Updated: February 9, 2019

I was yawning my way through the Stupor Bowl with a few friends last Sunday when the hardest hit of the game, delivered by Unifor, turned that snore-fest into a jaw-clanging reality check.

“Wow. Did they really say that? That was…um, freakin’ amazing. Just brutal,” someone gasped as we digested the in-your-face Unifor commercial “GM leaves Canadians Out in the Cold” that aired across Canada during the Super Bowl and had GM’s legal beagles howling for the union to “cease and desist” or face lawsuits.

You know a message has hit the sweet spot, deep in the corporate solar plexus, when they call out the top-drawer legal talent to try to block it from being seen.

Some commentators have described the Unifor ads as counter-productive and likely to leave GM even more determined to downsize its Canadian operations. “This is biting off your nose to spite your face,” warned one Toronto TV business analyst.

Maybe so, but I can’t help feeling a sense of giddy relief that someone — certainly not our senior politicians — has the guts to stand up for working Canadians instead of meekly accepting the mass export of our blue-collar jobs to Mexico and other bargain-basement nations.

Unifor president Jerry Dias might not be successful in his aggressive campaign to save the GM assembly operation in Oshawa and its nearly 3,000 jobs.

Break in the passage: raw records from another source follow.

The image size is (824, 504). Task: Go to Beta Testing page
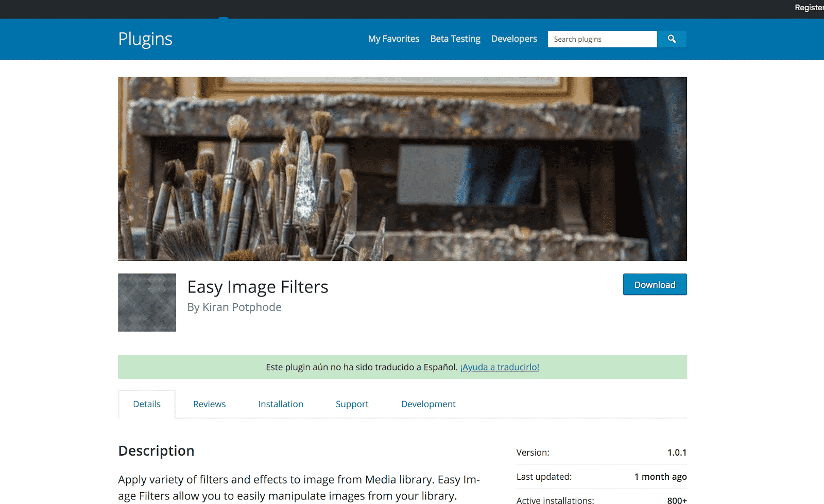click(455, 39)
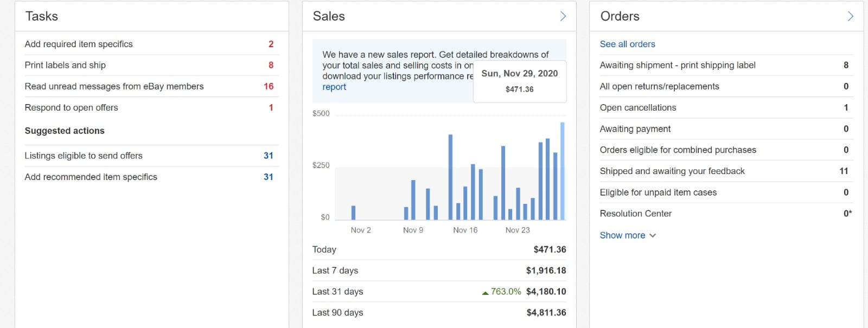Click the tallest light-blue Nov 29 bar
This screenshot has width=868, height=328.
tap(563, 171)
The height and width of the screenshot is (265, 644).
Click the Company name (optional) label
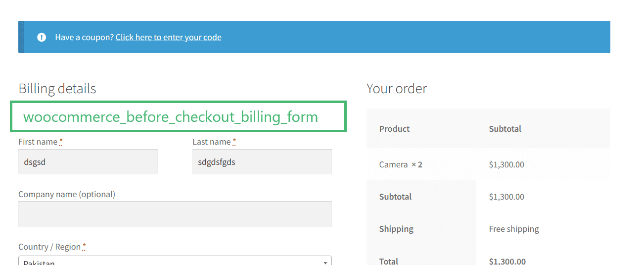(67, 194)
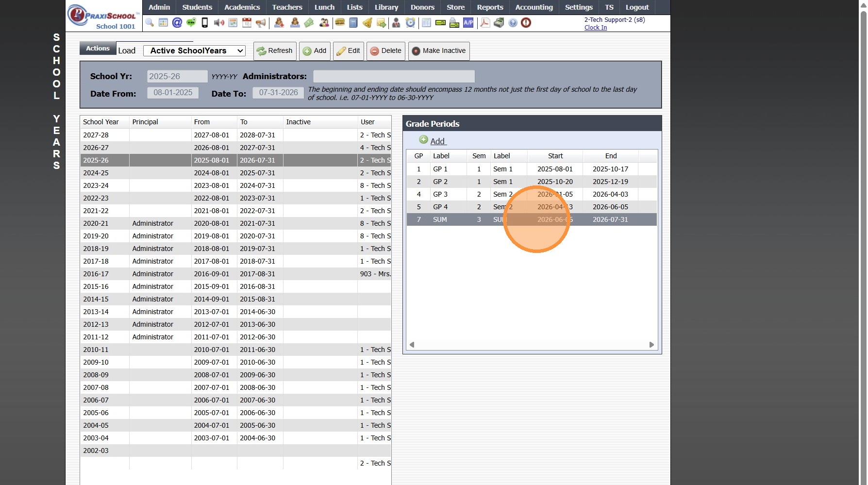Viewport: 868px width, 485px height.
Task: Open the alarm clock icon
Action: tap(411, 23)
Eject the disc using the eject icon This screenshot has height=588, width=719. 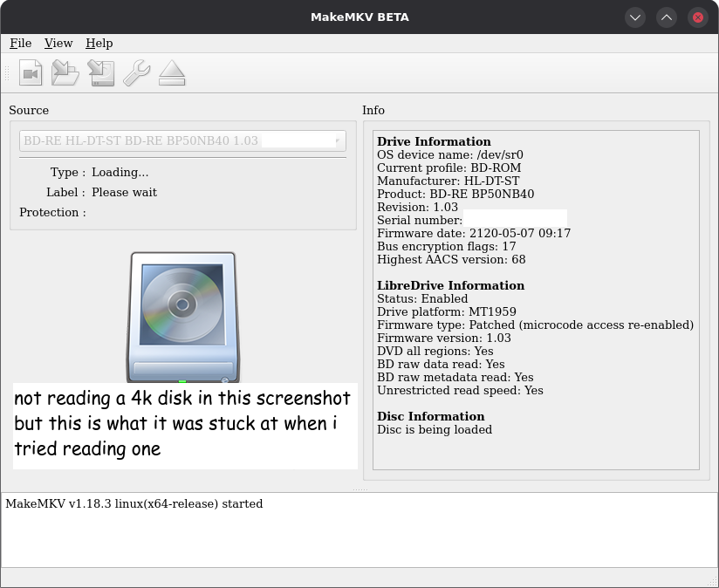coord(172,73)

That would be a huge climb-down for the automaker.

But Dias is surely playing the longer game. By making life miserable and costly for GM over its Oshawa decision, he’s upping the price of a close-out agreement while putting the company on notice that further downsizing, either in Ingersoll or St. Catharines, will meet feverish resistance.

By bringing all this heat, Unifor is sending a message to other automakers, including here in Windsor, that any future shutdown would be both costly and immensely damaging to its reputation. Dias is drawing a line in the sand. I just wish there had been that same passion when GM closed its transmission plant and left Windsor in 2010.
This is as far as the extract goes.